Problem details »
In the material below, find each line that contains the word "photo" and copy it.

Task material »
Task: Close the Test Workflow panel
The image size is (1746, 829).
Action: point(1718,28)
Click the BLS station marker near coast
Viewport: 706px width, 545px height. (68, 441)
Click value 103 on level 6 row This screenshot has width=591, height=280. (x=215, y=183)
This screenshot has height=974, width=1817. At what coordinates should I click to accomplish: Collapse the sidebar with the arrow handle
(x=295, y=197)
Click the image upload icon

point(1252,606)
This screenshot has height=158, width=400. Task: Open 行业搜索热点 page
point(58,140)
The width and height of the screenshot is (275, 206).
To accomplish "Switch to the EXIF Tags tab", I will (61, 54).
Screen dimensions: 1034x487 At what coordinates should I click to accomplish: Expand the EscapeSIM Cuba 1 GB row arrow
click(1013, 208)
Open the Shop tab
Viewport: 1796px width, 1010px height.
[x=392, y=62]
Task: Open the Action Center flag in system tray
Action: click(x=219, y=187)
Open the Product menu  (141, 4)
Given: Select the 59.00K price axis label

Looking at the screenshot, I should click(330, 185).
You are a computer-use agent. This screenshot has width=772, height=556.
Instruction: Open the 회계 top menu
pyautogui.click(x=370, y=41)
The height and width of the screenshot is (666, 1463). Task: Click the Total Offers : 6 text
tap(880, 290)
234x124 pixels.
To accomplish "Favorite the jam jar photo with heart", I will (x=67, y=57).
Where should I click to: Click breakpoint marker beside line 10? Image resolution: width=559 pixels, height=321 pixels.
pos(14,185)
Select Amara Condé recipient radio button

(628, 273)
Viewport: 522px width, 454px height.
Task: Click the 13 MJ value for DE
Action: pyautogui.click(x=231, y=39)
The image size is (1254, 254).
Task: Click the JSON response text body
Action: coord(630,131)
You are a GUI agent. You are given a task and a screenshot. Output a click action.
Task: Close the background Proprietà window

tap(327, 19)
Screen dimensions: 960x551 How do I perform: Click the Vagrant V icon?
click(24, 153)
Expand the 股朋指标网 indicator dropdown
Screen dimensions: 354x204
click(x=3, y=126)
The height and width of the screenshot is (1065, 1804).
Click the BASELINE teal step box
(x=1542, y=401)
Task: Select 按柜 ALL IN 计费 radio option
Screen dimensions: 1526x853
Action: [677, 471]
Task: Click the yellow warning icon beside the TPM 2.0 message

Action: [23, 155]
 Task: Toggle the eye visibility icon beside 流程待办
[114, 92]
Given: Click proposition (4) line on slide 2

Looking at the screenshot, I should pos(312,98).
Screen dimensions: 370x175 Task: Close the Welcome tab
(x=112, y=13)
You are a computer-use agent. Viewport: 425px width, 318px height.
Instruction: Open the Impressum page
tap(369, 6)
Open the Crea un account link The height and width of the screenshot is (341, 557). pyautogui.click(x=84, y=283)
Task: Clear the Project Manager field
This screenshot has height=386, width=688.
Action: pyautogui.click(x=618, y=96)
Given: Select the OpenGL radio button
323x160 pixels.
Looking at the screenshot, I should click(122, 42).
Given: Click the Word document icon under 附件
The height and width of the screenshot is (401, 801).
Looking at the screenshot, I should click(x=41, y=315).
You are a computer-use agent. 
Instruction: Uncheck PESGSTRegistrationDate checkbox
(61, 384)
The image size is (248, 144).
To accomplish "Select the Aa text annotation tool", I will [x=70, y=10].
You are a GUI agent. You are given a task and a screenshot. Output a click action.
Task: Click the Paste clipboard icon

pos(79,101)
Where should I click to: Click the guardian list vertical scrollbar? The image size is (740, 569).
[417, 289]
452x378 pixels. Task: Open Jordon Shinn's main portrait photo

Response box »
To accomplish "Favorite the jam jar photo with heart", I will (x=67, y=57).
452x378 pixels. Task: Open Jordon Shinn's main portrait photo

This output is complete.